CoreGuard offers a strong feature set for auditing and monitoring data access, as well as tracking user IDs and applications used to access data. It can limit access to files to particular applications, for instance, making a text file accessible through WordPad but not Word. It can protect system files in specific folders (.DLL files in the Windows/System32 folder, for example). Vormetric recommends clustering appliances in a geographically distributed architecture. The system supports auto-replication between appliances. Administrators can set up an offline mode that prompts for passwords and allows access when an appliance is offline or unavailable over a WAN.

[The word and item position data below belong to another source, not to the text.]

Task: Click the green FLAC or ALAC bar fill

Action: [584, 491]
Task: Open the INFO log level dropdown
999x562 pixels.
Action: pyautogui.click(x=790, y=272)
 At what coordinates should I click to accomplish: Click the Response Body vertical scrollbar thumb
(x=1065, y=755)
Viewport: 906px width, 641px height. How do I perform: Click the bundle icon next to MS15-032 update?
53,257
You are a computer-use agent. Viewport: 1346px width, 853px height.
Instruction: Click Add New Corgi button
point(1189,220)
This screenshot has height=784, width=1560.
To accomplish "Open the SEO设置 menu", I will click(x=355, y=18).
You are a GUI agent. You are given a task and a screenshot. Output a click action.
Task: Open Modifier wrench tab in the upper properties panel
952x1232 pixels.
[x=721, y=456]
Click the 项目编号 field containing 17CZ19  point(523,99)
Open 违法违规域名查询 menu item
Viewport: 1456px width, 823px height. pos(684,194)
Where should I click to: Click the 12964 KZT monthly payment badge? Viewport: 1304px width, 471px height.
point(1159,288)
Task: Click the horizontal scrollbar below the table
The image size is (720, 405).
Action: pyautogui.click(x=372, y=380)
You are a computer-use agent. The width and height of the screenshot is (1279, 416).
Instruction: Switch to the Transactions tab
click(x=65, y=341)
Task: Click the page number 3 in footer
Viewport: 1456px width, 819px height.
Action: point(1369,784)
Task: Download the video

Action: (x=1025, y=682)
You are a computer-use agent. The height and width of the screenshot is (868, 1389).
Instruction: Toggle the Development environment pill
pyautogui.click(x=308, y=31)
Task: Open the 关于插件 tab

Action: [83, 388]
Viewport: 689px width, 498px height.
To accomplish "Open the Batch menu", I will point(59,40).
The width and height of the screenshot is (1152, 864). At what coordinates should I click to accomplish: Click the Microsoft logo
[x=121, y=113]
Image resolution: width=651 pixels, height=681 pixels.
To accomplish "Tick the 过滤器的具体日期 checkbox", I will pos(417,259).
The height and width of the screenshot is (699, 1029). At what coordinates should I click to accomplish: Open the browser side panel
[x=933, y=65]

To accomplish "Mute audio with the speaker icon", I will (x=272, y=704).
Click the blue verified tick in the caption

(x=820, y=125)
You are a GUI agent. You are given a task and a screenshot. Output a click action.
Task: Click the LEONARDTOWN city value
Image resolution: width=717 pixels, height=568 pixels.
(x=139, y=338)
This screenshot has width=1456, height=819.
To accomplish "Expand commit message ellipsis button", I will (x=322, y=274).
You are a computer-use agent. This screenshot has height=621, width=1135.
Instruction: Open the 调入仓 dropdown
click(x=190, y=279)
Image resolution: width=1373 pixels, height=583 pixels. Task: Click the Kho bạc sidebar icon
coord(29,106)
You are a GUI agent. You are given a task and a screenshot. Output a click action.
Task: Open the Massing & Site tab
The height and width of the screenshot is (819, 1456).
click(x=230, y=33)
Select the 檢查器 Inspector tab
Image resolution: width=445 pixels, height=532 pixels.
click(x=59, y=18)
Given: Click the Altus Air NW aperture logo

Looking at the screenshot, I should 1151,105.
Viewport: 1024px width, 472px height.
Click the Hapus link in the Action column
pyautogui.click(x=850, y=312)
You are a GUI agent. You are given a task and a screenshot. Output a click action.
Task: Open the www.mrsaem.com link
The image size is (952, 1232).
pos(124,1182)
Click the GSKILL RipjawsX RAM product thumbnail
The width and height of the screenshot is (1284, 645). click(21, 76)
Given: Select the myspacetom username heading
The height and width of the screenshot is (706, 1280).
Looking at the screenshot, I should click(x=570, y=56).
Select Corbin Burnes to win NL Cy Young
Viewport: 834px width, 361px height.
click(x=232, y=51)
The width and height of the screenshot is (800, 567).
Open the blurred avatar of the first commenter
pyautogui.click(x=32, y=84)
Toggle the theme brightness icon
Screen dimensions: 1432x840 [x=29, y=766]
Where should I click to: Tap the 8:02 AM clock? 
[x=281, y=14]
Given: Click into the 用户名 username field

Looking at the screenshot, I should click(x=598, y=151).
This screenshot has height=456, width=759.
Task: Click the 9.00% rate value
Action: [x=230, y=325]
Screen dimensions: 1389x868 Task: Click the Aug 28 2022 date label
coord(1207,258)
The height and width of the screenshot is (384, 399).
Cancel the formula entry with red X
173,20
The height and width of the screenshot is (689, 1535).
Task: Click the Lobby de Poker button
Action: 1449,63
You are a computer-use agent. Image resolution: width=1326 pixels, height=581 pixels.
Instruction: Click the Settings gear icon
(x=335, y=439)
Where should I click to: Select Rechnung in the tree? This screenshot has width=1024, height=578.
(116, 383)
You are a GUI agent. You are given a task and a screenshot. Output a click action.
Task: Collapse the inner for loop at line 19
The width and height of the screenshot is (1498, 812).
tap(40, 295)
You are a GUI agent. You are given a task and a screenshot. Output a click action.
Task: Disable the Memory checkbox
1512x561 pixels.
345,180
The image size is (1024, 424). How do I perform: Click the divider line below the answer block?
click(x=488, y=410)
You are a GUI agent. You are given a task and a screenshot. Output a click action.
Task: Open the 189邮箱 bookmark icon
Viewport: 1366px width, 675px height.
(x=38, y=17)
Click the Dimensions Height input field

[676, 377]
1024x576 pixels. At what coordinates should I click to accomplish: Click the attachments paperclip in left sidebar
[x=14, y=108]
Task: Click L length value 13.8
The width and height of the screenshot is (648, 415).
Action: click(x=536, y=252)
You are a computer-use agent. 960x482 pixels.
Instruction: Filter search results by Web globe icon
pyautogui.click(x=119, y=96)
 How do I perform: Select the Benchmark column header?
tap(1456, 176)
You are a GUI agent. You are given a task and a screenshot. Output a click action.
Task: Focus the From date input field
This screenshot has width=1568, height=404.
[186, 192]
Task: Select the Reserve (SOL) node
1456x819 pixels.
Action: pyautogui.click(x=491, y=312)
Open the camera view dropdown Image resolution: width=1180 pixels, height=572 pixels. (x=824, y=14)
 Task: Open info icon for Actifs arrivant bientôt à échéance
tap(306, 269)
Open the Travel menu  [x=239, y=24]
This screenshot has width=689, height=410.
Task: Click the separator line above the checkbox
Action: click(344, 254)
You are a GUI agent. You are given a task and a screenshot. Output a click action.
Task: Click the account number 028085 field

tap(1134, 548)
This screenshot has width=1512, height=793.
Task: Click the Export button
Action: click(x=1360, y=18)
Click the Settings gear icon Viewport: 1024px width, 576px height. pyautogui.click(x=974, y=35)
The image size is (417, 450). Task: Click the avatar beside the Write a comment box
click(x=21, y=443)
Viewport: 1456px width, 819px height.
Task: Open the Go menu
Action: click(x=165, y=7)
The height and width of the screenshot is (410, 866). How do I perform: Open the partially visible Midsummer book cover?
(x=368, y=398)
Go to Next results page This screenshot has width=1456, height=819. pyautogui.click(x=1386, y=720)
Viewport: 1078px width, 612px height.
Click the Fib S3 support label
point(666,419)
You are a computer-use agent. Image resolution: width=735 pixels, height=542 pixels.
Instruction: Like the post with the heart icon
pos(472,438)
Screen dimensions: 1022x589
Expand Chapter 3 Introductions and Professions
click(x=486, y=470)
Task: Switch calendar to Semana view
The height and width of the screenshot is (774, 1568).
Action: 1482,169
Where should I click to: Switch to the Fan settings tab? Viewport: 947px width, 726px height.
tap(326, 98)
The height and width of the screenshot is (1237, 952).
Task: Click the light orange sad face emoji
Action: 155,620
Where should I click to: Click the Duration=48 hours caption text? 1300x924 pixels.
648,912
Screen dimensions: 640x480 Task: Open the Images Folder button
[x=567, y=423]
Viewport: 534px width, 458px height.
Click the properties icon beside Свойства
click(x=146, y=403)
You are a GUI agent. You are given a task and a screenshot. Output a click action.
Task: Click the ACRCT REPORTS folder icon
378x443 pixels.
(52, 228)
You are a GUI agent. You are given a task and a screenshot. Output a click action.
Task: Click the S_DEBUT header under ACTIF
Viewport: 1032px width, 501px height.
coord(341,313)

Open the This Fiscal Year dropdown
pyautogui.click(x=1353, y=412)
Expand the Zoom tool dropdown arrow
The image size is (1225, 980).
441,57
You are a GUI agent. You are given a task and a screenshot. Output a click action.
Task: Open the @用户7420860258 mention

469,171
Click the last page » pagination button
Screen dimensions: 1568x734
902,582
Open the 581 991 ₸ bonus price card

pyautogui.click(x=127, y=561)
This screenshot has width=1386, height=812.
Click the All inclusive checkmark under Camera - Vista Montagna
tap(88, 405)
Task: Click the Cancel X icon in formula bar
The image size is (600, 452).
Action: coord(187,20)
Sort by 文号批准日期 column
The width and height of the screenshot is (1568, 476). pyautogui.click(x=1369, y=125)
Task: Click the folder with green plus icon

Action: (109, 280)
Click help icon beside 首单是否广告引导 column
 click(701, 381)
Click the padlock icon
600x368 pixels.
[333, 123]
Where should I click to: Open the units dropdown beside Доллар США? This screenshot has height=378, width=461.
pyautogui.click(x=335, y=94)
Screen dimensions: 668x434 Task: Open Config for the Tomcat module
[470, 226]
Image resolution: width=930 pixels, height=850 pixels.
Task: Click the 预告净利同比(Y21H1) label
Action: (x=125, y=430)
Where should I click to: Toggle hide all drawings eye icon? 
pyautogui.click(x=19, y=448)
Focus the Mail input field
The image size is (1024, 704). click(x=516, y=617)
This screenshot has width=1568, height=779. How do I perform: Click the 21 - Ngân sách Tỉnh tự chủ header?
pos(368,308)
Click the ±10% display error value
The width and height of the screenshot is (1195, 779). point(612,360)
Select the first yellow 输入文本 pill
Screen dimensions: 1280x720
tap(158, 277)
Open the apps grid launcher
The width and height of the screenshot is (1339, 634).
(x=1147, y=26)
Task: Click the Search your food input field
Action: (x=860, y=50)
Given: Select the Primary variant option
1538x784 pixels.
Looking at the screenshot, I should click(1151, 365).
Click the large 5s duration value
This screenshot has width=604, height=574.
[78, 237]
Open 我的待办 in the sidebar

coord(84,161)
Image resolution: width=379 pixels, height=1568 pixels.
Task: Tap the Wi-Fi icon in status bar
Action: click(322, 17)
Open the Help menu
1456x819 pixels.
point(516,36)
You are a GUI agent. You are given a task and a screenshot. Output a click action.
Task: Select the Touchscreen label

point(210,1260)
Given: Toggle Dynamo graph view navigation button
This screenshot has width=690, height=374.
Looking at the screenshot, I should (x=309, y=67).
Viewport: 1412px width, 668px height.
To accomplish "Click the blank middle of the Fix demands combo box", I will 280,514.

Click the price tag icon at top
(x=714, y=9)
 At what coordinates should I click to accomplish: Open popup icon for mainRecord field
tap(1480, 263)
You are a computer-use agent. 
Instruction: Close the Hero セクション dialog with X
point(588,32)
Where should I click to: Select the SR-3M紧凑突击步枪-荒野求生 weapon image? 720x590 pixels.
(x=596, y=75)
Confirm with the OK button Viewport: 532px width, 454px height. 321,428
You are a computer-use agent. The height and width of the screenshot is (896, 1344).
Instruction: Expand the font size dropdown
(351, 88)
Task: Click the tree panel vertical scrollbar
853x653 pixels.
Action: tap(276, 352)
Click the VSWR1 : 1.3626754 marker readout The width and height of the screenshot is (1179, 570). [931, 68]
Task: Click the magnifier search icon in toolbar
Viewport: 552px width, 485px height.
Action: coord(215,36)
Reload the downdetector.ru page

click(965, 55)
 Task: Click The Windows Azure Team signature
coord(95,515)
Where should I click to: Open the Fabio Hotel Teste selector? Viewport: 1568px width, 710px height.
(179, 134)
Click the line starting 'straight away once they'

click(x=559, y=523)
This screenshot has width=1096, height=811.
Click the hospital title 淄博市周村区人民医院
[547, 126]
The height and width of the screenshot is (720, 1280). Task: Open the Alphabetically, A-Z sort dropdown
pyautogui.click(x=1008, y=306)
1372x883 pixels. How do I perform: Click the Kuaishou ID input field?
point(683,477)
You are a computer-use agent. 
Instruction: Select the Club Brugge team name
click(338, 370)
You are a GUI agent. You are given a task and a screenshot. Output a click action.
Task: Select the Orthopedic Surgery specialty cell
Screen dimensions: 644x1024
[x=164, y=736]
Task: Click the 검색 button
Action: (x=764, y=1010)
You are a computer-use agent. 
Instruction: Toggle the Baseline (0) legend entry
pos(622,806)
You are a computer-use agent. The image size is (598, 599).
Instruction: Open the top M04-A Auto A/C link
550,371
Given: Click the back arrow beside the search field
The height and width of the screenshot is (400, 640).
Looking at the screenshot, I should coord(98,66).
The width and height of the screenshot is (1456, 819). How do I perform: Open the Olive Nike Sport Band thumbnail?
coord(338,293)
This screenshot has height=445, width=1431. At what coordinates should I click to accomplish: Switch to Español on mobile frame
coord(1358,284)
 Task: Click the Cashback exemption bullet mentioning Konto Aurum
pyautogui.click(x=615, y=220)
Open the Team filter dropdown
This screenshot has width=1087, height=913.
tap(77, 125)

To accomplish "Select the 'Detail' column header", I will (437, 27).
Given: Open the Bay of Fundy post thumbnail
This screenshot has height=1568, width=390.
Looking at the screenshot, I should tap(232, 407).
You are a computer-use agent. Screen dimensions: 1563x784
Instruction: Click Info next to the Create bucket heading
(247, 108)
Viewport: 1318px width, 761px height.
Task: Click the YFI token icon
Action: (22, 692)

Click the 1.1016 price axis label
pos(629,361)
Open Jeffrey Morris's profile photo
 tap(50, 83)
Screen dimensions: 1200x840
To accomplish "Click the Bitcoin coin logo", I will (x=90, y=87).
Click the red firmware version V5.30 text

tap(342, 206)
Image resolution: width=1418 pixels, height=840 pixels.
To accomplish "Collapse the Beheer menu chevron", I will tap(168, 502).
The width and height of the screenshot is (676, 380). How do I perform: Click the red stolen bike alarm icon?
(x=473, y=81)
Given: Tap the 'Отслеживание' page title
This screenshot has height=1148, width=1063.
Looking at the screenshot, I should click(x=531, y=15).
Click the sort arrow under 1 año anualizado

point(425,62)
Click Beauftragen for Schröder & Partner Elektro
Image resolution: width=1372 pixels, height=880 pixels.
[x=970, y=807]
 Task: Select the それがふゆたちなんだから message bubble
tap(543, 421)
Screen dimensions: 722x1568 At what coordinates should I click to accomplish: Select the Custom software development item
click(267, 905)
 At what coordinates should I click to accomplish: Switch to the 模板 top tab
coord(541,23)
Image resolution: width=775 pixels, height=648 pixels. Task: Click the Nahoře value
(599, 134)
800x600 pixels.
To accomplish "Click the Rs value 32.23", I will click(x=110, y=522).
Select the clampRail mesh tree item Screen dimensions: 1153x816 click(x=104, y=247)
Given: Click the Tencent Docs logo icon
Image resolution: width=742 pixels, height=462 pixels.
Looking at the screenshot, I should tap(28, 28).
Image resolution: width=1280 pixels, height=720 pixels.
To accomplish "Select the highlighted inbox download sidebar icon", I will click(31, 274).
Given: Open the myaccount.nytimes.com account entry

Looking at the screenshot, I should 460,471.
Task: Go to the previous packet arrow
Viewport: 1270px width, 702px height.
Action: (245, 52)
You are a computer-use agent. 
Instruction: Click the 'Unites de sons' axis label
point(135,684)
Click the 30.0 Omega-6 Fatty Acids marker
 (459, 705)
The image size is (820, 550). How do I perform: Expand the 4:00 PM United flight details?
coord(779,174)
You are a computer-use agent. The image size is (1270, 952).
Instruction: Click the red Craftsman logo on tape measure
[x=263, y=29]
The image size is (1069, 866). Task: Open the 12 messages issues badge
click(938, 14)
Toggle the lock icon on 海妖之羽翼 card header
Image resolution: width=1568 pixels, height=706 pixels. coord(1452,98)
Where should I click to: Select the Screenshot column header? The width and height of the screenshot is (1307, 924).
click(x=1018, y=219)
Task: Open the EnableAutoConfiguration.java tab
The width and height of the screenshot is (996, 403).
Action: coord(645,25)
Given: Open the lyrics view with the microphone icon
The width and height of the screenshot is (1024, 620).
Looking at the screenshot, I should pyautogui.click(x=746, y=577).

The appliance can control which directory an application runs from, so an application with the same name won't run if spyware or a Trojan is installed. A host integrity feature allows administrators to restrict applications on a server to signed applications so other applications won't be permitted to run. When you set up a folder, the folder should be empty because anything in it will be automatically encrypted.
With a starting price of $15,000 for one security server and one Policy Enforcement Module, the CoreGuard system is an extremely flexible encryption and access control system. Its performance is the lowest (server utilization is highest), although in our tests the server was still able to maintain maximum throughput over a 2Gb/sec FC adapter. However, it offers great access control, support for a wide variety of server operating systems and features that might make it a fit for some organizations that don't need encryption, but want greater access control.